Kalaizis’ Gemälde arbeiten intensiv mit und gegen beide Seiten des fotografischen Bildes: das Unheimliche, das so überaus bedeutsam anmutet, und das Banale, in dem die Bedeutung so offensichtlich verflacht. Fast jedes der aktuellen Bilder kann als Beweisstück dafür dienen, so auch exemplarisch Pentagrass. Die wächsernen Schutzanzüge der drei Figuren sind eine Anspielung auf das Schicksal des Fleisches unter dem Régime der Kamera, wobei Fleisch die Verheißung für Zähigkeit, Glanz und stetige Geschmeidigkeit übernimmt (hat Fleisch jemals all das versprechen können in einem Foto).

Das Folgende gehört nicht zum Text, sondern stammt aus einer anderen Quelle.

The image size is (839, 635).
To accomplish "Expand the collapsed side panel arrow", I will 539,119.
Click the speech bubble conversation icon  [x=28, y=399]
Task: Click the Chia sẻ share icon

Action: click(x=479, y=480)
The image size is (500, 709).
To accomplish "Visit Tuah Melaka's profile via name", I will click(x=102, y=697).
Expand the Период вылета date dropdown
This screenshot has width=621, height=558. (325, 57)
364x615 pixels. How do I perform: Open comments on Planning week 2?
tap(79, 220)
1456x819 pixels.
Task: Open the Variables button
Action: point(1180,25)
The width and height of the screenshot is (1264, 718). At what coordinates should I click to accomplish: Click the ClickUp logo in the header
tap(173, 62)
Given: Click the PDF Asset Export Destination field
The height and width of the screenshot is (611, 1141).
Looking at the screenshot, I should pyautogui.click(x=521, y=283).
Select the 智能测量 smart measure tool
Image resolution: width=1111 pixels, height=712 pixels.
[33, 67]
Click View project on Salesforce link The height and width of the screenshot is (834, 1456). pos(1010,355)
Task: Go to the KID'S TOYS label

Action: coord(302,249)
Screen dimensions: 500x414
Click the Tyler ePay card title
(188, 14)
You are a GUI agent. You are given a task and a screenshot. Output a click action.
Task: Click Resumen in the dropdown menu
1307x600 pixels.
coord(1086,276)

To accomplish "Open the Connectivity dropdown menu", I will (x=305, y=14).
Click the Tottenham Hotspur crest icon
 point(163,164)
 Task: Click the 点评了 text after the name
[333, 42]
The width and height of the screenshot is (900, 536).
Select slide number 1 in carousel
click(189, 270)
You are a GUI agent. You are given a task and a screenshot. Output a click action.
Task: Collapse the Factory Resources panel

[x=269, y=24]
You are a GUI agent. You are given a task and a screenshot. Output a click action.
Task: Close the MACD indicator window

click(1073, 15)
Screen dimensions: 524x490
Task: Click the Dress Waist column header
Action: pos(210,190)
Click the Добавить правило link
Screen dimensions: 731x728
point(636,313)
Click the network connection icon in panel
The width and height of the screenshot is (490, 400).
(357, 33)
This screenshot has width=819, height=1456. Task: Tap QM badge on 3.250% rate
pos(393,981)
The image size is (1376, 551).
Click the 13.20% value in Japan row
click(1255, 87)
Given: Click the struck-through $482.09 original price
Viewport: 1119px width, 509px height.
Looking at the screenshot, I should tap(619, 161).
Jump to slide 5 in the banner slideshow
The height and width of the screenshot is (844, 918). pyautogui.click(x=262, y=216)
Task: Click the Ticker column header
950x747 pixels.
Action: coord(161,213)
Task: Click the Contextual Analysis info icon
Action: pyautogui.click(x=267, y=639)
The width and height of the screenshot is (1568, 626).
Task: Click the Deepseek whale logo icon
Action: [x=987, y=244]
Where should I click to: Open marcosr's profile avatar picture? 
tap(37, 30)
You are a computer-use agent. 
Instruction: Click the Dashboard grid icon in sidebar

Die wächserne Oberfläche jedoch bietet uns zwei mögliche Interpretationen: einmal in Richtung auf die vorgeblich konservierte Frische des in Wachs gehüllten Fruchtfleisches, zum anderen auf die wächsernen Hautflächen menschlicher Leichen. Die Materialität der Katastrophenanzüge erlaubt es Kalaizis die sonst eher verhaltene Darstellung wachsbleicher Haut in vielen seiner anderen Bilder – z.B. in Nike und Psemata – weit plastischer wiederzugeben. Im Vordergrund von Pentagrass, dort wo sich die Perspektive des Bildes entwickelt, sind die Kreideumrisse eines Mordopfers zu sehen. Bemerkenswerterweise setzt eine der Schutzanzug tragenden Personen einen Fuß auf den Kopf des Umrisses, als würde er eine Missachtung der gezeichneten Figur des Opfers oder gar eine Komplizenschaft bei deren Vernichtung demonstrieren wollen. Der von links ins Bild kommende Schlauch umkreist die drei Personen wie die Schlange der Laokoon-Gruppe und tritt ins Bild dort, wo er gleichsam den Kreideumriss enthauptet. Der Schlauch fungiert darüber hinaus als Erzählung über gegenständliche Malerei und Fotografie, indem die Figuren abwechselnd mit und gegen ihn kämpfen. Der Schlauch mag auch die Dauerhaftigkeit der Traditionen gezeichneter und gemalter Figuren aufzeigen – kein Wunder, dass der Schlauch quasi fotografisch behandelt werden muss als sei er selbst giftig. Möglich auch dass der Schlauch den Gegenentwurf zu dieser Tradition in sich trägt. Oder wird er, wenn auch widerstrebend, in die neue Tradition, der der Fotografie gezerrt? Nimmt man die Kreideumrisse des Opfers, auch ohne die Leiche selbst zu sehen, die nicht erkennbare Veranlassung für den Einsatz der Katastrophenanzüge, das leichenartige Aussehen der Schutzkleidung, die Anspielung auf die Laokoon-Gruppe usw. gewinnt man zusammenfassend den Eindruck, dass hier das Leblose des fotografischen Bildes präzise gezeigt, ja überzeichnet wurde. Sofort drängt sich jedoch die Frage auf, welches Leben, welche Art von Lebendigkeit, mehr noch, welcher vitale Antrieb diesenTodesreigen so ausdrucksstark werden lässt. Oder, um es psychoanalytisch auszudrücken, wie müssen wir uns diesen unbedingten Lebensdrang vorstellen, der sich so kompromisslos gegen den im Bild vielfältig lauernden Tod stellt.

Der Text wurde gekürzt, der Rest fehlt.